Created by Catherine Howell (La Trobe University) on July 18, 2005

Andrew Middleton recently posted a call for comments on issues surrounding the adoption of blogs as an e-portfolio tool. Some quick comments below.

Why do it?  The usual suspects: person-centred, formative approach, promotes narrative/writing skills, promotes regular engagement/activity, encourages peer interaction, promotes sharing of personal digital narratives.

Why not? Persistence, Identity, Representation.

Persistence: the persistence of blogs (via permalinks, trackbacks etc, to say nothing of the recently-sued Wayback Machine) is at odds with the desire to create a personal repository that can be selectively shared and edited, over time.

Identity: persistence creates the illusion of fixed identity, whereas higher education explicitly conceptualises its mission as formative and processual: we believe that students are shaped, and we want them to be so shaped, by their experience of participating in a learning community (Helen Barrett recently posted on this issue).

Representation: the accessibility of information via blogs / the Internet creates a kind of equivalence between individual snippets of information. Information is de-historicised. Yes, the information that comes via electronic communications is time/date stamped... But that is not the point, because users' temporal focus shifts from archiving towards access. We care about the date on which we access the information, not the date it was first archived. So it becomes harder to see what is current for an individual, and what belongs to his/her "past". Any given piece of accessible information has the potential to "represent" the individual, and sometimes, we create representations that we'd rather forget  :-)  

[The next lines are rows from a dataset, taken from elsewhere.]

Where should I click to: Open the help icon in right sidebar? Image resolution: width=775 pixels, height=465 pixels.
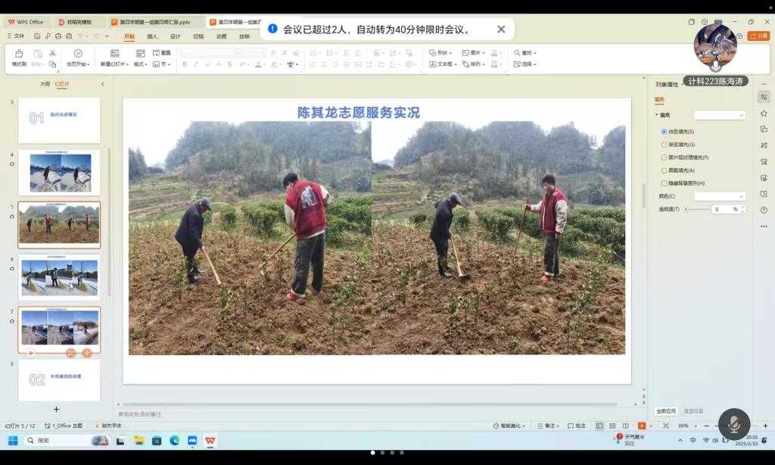coord(764,210)
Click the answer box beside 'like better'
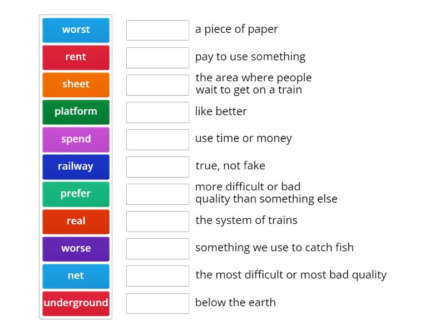Viewport: 445px width, 334px height. coord(157,112)
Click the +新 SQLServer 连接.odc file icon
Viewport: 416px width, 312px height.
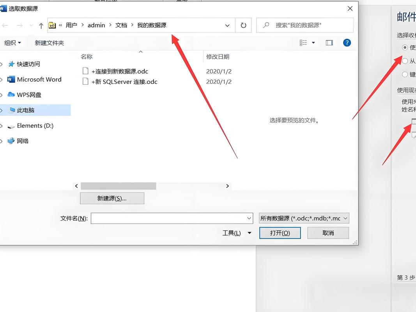[85, 82]
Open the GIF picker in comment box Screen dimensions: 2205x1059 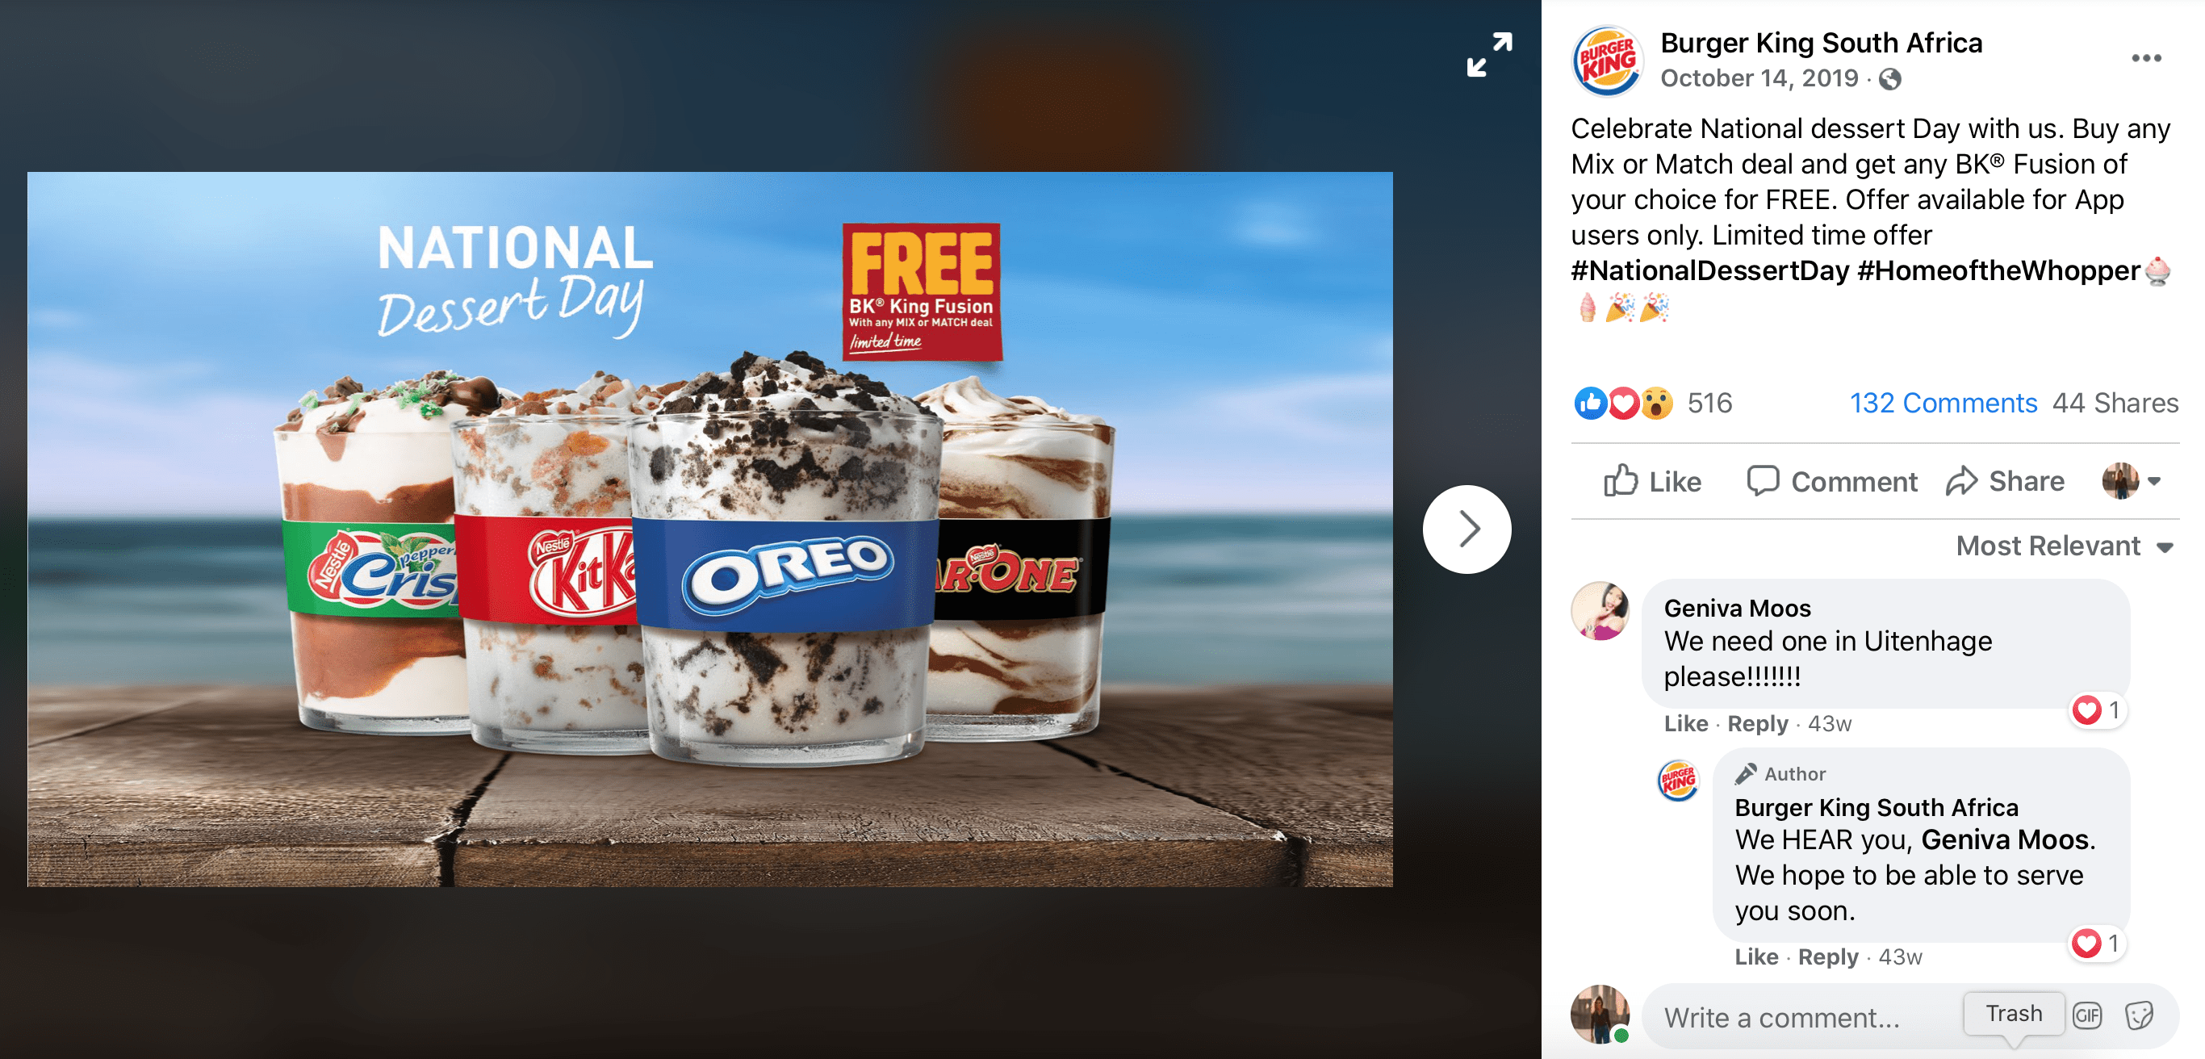(2086, 1015)
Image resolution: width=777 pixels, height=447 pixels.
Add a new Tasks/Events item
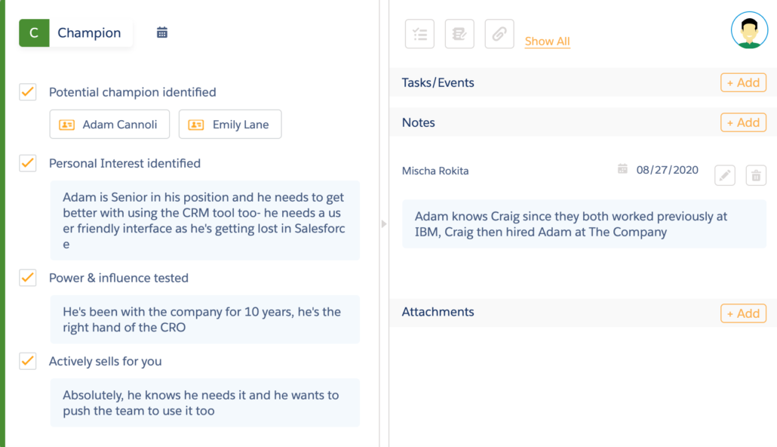click(x=743, y=82)
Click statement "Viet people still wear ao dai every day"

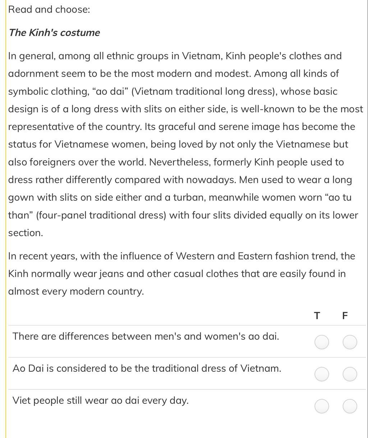point(101,401)
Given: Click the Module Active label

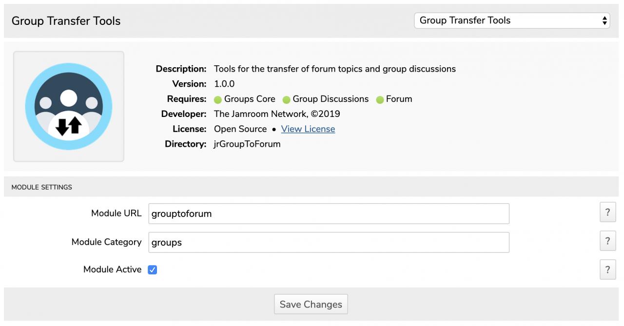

There are legal implications to creating persistent representations of identity, and these legal points are the ones that tend to get focused on in this context (see the recurrent UK debates around the introduction of identity cards). But there are cultural issues, too. For educators, these are just as important, maybe even more important. Students care obsessively about identity and peer relationships. They are extremely protective of the ways they choose to present themselves to others. They want to retain control over publicly-accessible representations of themselves. That's why they may be reluctant to invest in (course-related) blogs, because the status of the blog is ambiguous: official? for credit? part of course participation? for informal learning? for private reflection? For a blog that is explicitly conceived as an e-portfolio tool, all these problems of representation and ownership are magnified.

It's tempting to suggest that the ambiguous identity of the blog is precisely what attracts professionals to it. We can indulge in the pleasures of ambiguity, because our individual (private) identities are relatively secure. In a personal, private context, online journals (like Livejournal) attract adolescents and young adults because they can provide a secure space for exploration. But associating such private and personal exploration with a "public" space is especially problematic for a young person, for whom identity is always/already in question.

Thanks to Andrew for raising the issue -- I think it's exceptionally important that we, as a community, collectively question our own pieties and pet technologies on a regular basis.

Submitted by Stuart Yeates (University of Oxford) on July 18, 2005 - 7:36am.
To comment on your points in order:

Persistence: There are specific actions blog administrators can take to avoid the issues you mention. Technical actions include use of a robots.txt, non-caching header information and removing the site at the owners request. Legal actions include using a licence over the site that bans caching/copying.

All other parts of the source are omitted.